→ GIVEN TEXT

----

A Concise Guide to Copyright in the Age of the Internet
Address To the Catholic Secondary Teachers Library Association Conference
Saturday 21 August 1999
"Copyright and New Technology Issues"
Mr Ian Baker B.A.(Hons.), Dip. Ed., B. Leg. S., Barrister-At-Law. Director Policy and Programs CEC, NSW
Disclaimer
This talk is not intended to constitute any form of legal advice, it is merely a set of reflections on current Copyright issues as they may impact on school libraries.
WOULD YOU BELIEVE ME IF I SAID YOU COULD CREATE A LIBRARY COLLECTION WITHOUT SPENDING MONEY?
1. WHAT THIS TALK WILL NOT DO!
I start with a warning. Copyright law is complex and it is in flux. The Commonwealth Parliament is currently considering the "Copyright Amendment (Digital Agenda) Bill", 1999. Also, Copyright is a creation not just of Australian law but also of International law.
To add to this complexity, Copyright law, like all law, is a mixture of Statute law and Case law, with many issues as yet untested by either the Federal Courts or the Copyright Tribunal. Indeed, all Australian schools are currently involved in a case before the Copyright Tribunal. This case is dealing directly with questions relating to the photocopying and digital copying practices of Australia's schools. In addition, this schools' case also involves the key question of what might constitute appropriate "equitable remuneration" payable to the owners of copyright material in print form which is being reproduced by the schools. As part of this process remuneration for digital copying also has to be determined.

----

→ TO DO
According to the address, which bill is the Commonwealth Parliament currently considering? The items that follow are separate material, unrelated to the address.

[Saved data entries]
----

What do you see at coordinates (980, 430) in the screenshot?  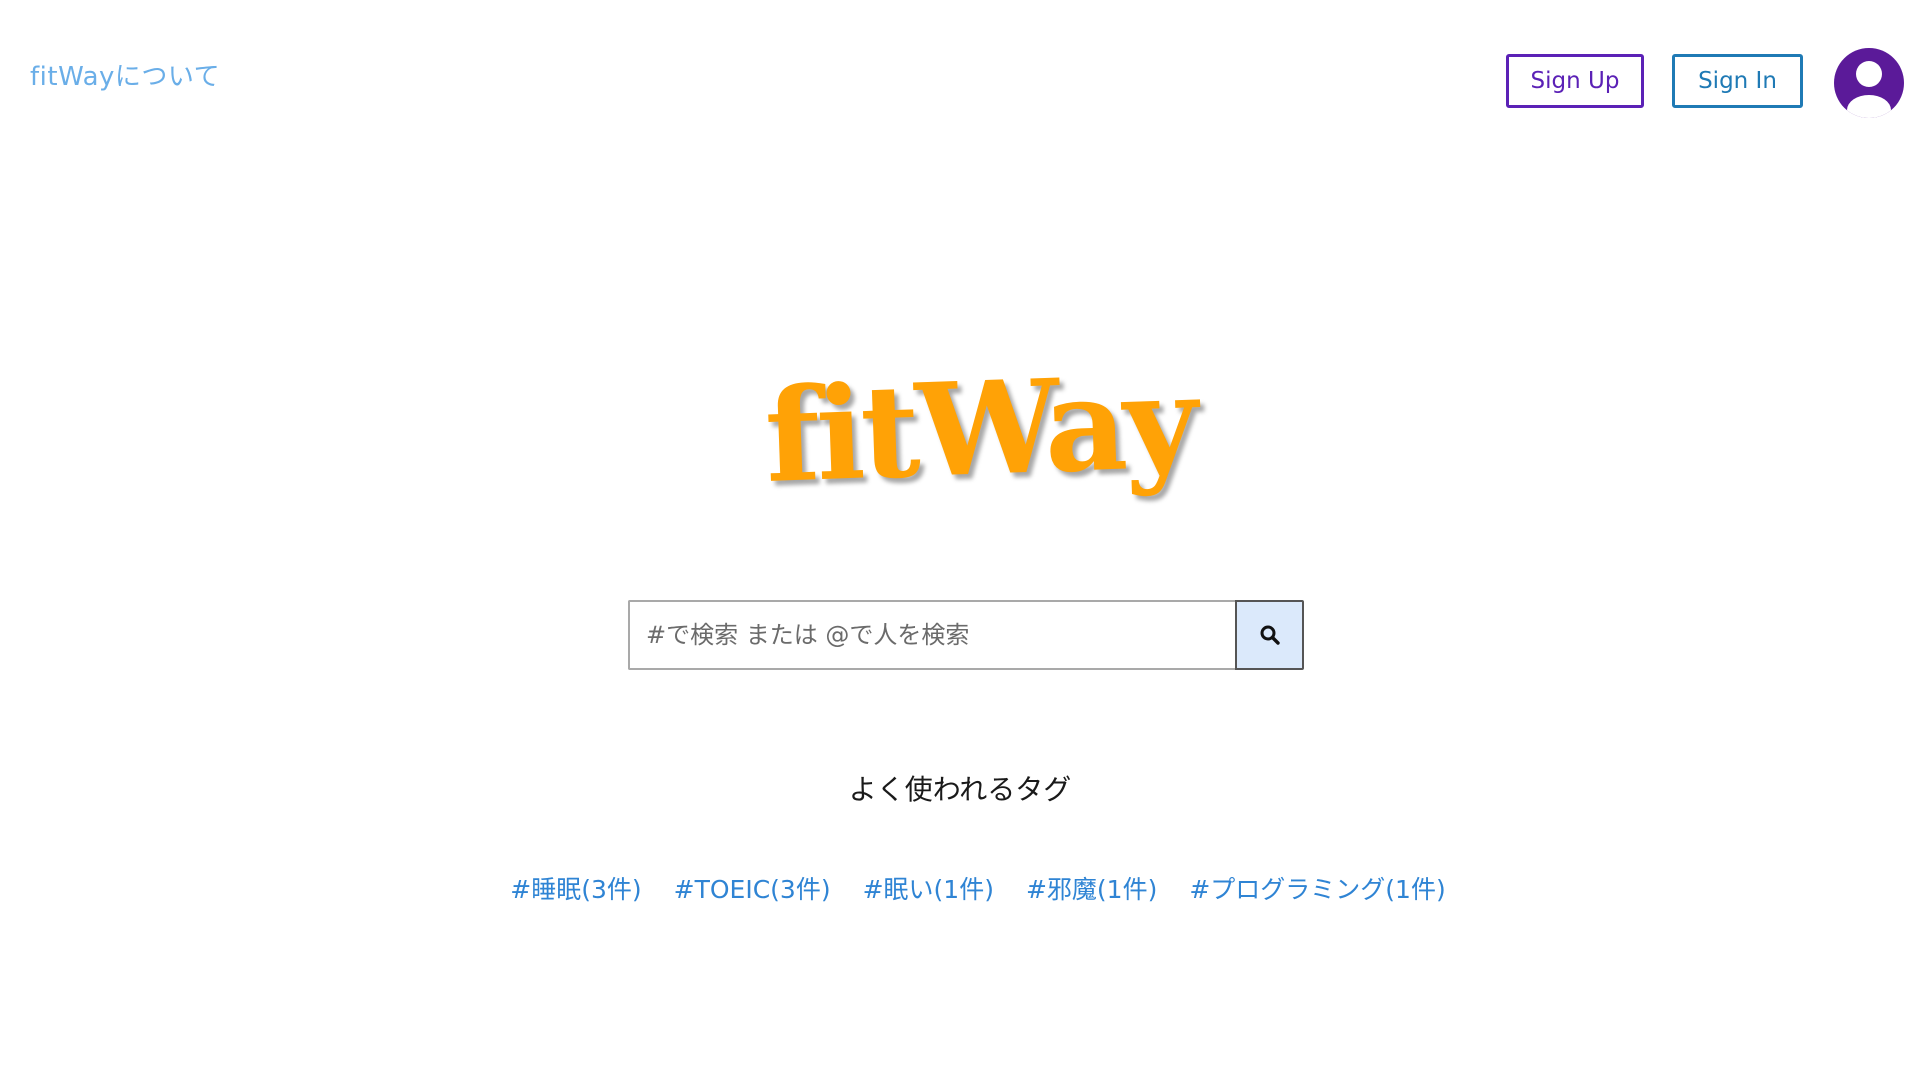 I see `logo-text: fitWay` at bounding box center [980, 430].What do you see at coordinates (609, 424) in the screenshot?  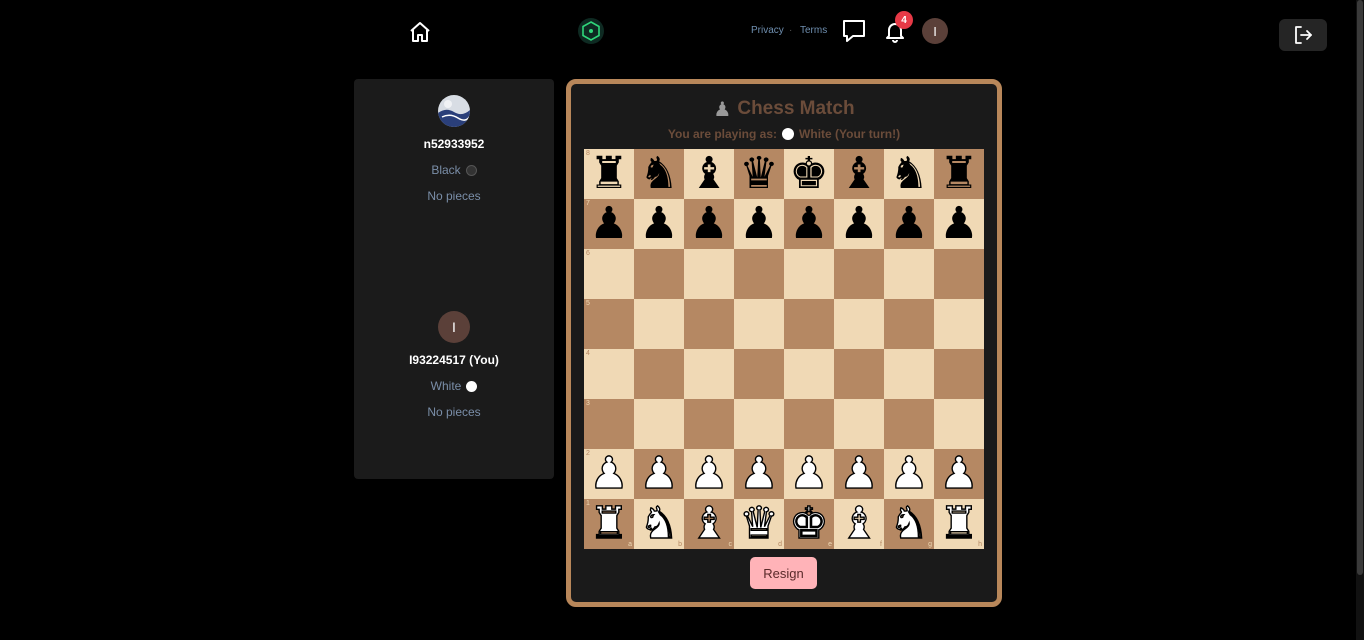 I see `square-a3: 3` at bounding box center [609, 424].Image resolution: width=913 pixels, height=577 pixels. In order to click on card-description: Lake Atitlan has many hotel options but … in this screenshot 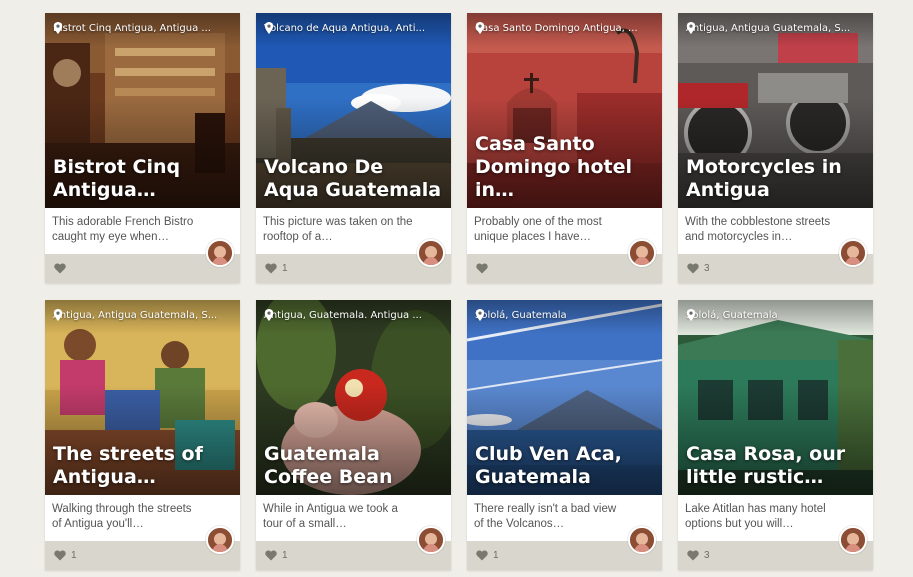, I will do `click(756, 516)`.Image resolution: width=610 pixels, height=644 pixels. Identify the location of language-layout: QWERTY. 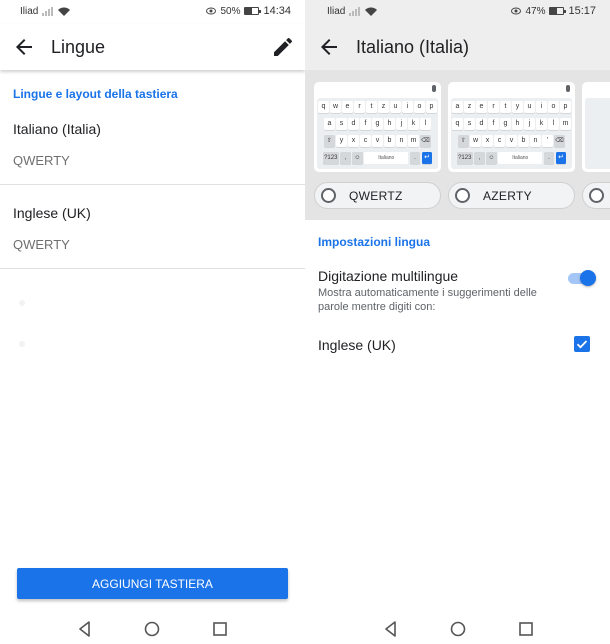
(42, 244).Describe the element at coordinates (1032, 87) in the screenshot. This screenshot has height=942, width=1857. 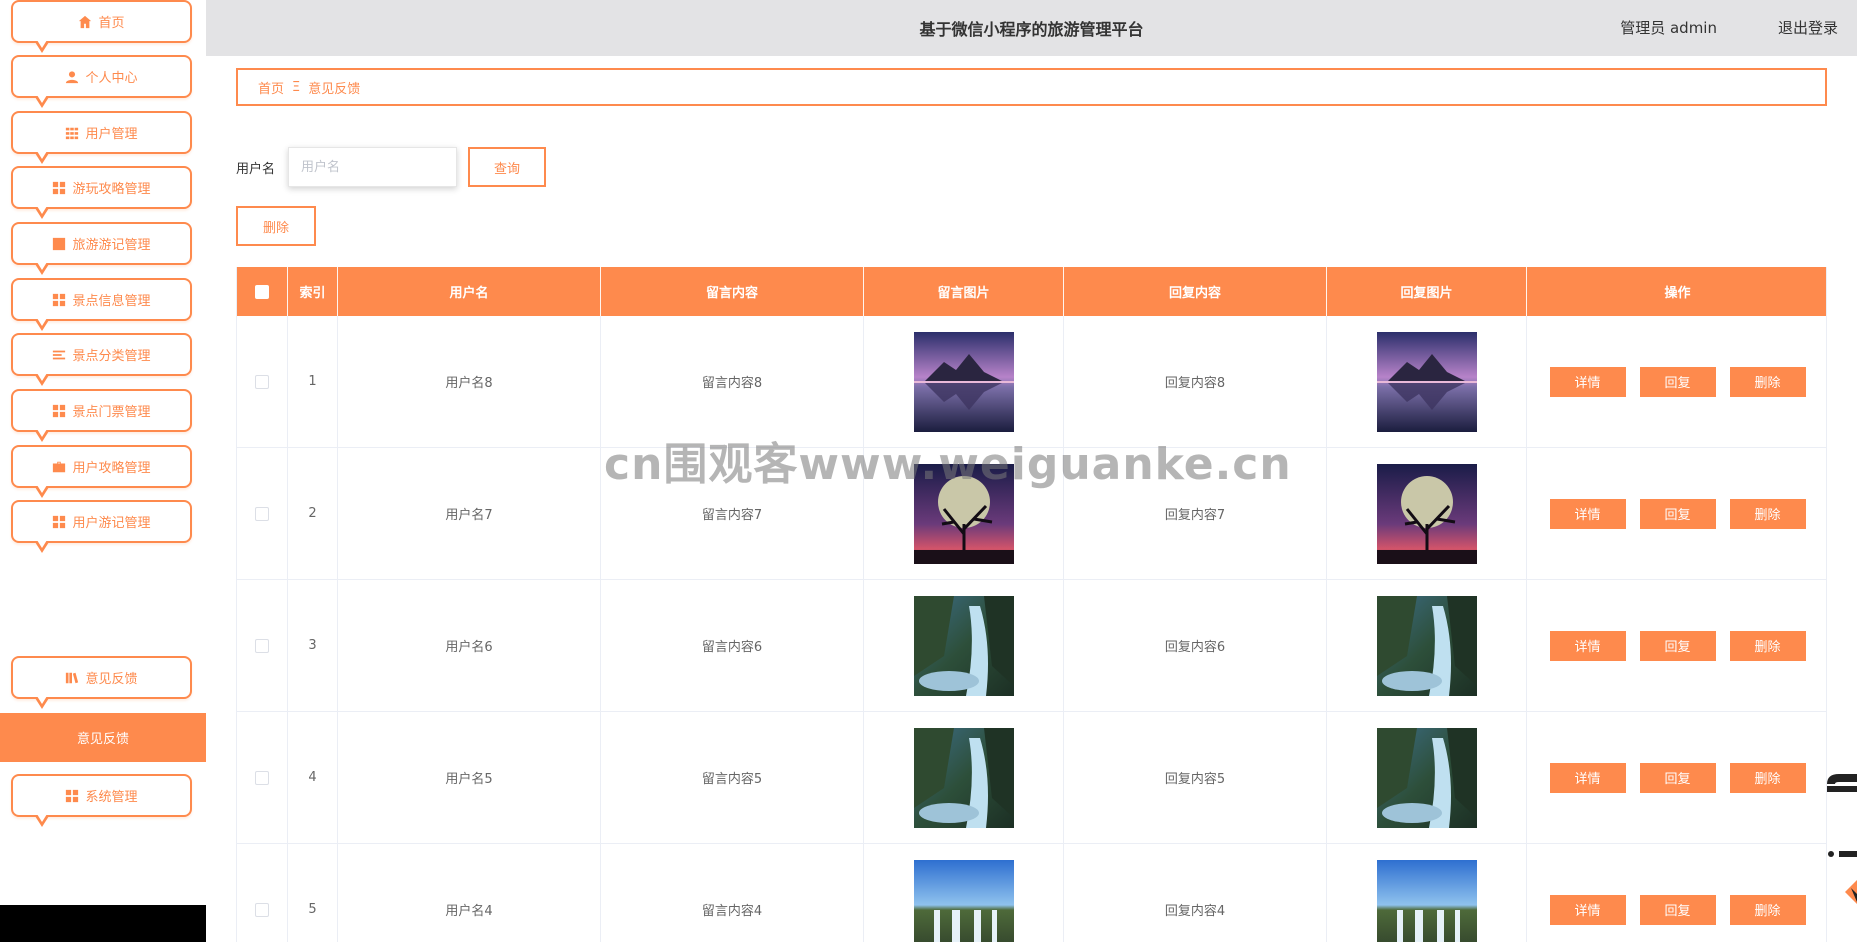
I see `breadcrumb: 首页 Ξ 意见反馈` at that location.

----

→ EXERCISE SOLUTION
The "Copyright Amendment (Digital Agenda) Bill", 1999.